A. In order to facilitate translating knowledge into clinical practice, we will make the information from our Optimal Healing Environments (OHEs) program more readily available. OHEs looks at all the components that deliver healing—from the inner environment to the interpersonal environment to the behavioral and external environment. How do you integrate and complement our treatment-based system to facilitate recovery and repair? The OHEs program has been doing research looking at exemplars of OHEs around the country. In the future, we hope to take that information and provide a service to healthcare settings that are interested in creating models of optimal healing. We can work with them to assess what they already have in their system and what they need, and we can put them in touch with programs that can help them develop the gap areas that may exist. We will create a template that can more efficiently be duplicated on a broad scale. There will be a component they can use for self-assessment, and there will be the opportunity to bring in a more professional assessment as they move towards becoming an OHE. In addition to the OHEs program, we are very grateful for our work with the military, and we expect that to expand in the future.
Q. You personally have a strong connection to the military don’t you?
A. I was in the military for 24 years as a US Army doctor.

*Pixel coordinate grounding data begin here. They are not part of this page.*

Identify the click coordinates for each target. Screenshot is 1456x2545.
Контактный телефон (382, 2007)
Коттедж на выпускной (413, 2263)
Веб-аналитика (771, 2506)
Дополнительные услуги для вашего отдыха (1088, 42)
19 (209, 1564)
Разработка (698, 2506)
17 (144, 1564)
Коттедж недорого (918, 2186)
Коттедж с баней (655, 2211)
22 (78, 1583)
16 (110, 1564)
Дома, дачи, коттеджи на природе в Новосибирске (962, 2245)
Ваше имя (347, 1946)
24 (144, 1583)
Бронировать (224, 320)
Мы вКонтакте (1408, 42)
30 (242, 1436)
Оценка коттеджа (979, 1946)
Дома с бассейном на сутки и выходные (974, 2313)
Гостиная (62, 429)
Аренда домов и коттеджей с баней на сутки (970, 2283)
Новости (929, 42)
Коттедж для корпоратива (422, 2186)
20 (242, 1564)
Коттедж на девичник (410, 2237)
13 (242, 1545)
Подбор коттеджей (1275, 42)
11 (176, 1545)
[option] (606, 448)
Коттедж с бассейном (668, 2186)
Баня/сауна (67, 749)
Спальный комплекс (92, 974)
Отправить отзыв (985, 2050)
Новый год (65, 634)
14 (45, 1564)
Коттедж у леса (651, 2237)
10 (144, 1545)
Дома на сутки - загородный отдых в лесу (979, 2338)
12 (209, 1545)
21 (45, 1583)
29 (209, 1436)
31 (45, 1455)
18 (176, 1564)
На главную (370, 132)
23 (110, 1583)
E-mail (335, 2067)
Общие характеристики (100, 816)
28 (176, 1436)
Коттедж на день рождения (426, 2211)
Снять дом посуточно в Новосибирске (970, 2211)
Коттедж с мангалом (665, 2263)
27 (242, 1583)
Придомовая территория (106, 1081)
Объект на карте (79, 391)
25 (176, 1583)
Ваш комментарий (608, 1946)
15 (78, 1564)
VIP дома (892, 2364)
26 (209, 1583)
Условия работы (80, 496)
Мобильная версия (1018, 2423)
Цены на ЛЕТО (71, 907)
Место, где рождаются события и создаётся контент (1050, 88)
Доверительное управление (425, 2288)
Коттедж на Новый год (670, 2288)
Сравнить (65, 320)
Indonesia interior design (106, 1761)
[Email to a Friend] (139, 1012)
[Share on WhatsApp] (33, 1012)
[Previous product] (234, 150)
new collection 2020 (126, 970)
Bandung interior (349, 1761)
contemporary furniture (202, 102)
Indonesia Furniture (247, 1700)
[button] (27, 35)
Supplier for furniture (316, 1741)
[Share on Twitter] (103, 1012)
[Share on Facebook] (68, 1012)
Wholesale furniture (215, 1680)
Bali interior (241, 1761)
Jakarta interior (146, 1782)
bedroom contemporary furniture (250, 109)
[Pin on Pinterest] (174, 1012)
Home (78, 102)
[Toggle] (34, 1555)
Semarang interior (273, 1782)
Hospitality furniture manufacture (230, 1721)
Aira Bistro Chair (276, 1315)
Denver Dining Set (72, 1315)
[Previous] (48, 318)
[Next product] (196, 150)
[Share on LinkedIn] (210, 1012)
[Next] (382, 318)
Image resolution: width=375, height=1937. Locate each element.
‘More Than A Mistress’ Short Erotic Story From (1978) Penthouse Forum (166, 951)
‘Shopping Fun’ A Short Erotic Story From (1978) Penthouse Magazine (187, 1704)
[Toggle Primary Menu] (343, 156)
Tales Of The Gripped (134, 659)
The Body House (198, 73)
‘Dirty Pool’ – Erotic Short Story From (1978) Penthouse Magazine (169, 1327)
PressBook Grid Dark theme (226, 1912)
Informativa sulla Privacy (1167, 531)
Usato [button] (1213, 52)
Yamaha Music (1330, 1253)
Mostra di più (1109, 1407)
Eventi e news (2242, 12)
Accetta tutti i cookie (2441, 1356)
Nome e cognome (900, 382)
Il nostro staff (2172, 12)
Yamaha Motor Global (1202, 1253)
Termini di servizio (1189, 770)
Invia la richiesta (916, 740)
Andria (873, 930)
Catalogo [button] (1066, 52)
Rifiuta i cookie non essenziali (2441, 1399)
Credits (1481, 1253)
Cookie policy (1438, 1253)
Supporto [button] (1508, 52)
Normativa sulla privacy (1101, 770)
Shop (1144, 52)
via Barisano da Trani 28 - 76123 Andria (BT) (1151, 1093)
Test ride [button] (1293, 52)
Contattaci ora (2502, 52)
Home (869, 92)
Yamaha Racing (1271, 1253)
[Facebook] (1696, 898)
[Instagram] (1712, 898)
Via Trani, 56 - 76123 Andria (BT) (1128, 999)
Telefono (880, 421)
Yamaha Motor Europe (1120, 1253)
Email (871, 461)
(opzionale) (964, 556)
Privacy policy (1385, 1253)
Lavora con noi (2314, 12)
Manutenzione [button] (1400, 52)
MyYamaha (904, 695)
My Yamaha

In fact, when I ran the Office of Alternative Medicine at NIH, I was still on active duty. I don’t think people realize that the military has been an innovator in the area of health and wellness. The Samueli Institute does considerable work with the Defense Department. There are tremendous needs for effective approaches to stress, pain, cognitive dysfunction, and recovery. For example, we did a series of acupuncture studies that have led to establishing training programs on acupuncture within the Air Force. We’ve also evaluated dietary supplements within the military and developed a center for integrative medicine in the military, the first of its kind. This has all been very gratifying.
Q. What do you feel the future holds for our healthcare system and how does that relate to systems wellness system approach?
A. One of the challenges medicine faces is in prevention and treatment of chronic diseases. It can be difficult to determine which behaviors are having an impact on personalized care. We know that lifestyle components, diet, exercise, stress management, social integration, and other components play a major role in chronic diseases. They have a role in both their prevention and management. Yet it can be difficult to know how to individualize such a program for each patient. There is an emerging area within conventional biomedicine called “systems biology,” and it is putting forth the vision of using genetic, proteomic, and other types of cellular metrics as a guide in those areas. But most of systems biology is focused on deciding on when and how to apply drugs, surgery, and other conventional treatments. Not a lot of it is applied to lifestyle change and the other elements that we know contribute to wellness and help prevent disease. The idea of a systems wellness system is that we take valid and proven metrics of health and wellness and track them in real time. We need a system whereby you can follow an individual to see how well are they doing. Are they going along the pathogenesis path, or are they going along the salutogenesis path? This system should allow for real-time feedback in order to adjust behavior, diet, dietary supplements, and other wellness components. The hope is to provide practitioners with practical tools so they can personalize their medical practice and people in ways to personalize their health behaviors.
Q. And your contention is that our healthcare system, in order to be successful in making the changes that are required, needs to embrace this systems wellness system?
A. Yes. We know the system as it currently operates is not producing health, and it’s costing us too much. We’re not really getting our value for the money. That’s widely acknowledged. Integrating a systems wellness system is a step in the right direction toward more health at less cost.